** BEGIN **

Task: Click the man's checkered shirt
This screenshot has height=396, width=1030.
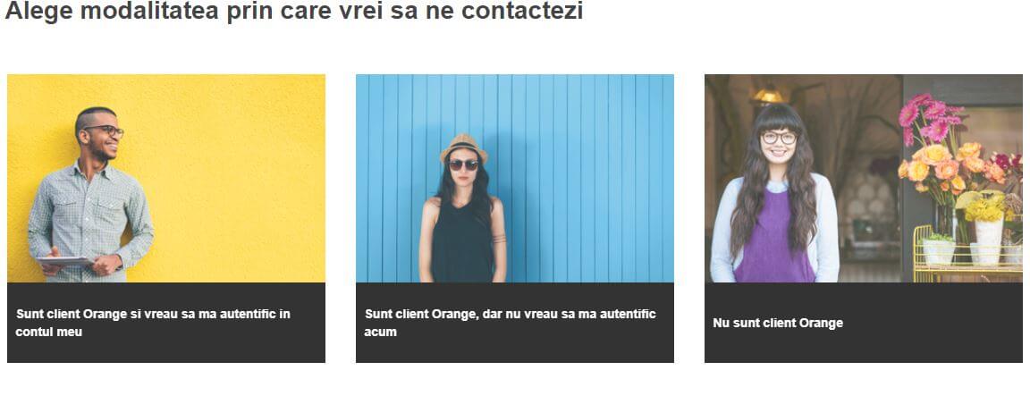Action: [x=89, y=220]
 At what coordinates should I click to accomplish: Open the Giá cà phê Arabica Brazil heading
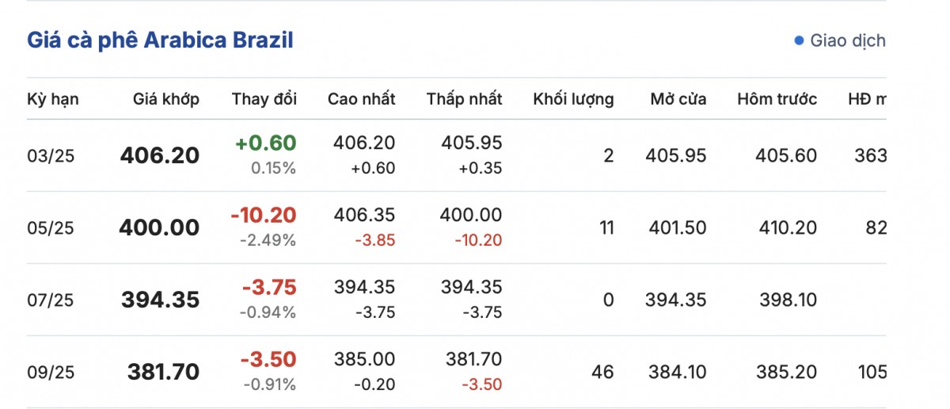click(161, 40)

** END **

**Challenge**: Reproduce each of the entries above word for word, omitting the pictures.

**Task solution**:
Task: Click the man's checkered shirt
This screenshot has height=396, width=1030.
Action: [x=89, y=220]
 At what coordinates should I click to accomplish: Open the Giá cà phê Arabica Brazil heading
click(161, 40)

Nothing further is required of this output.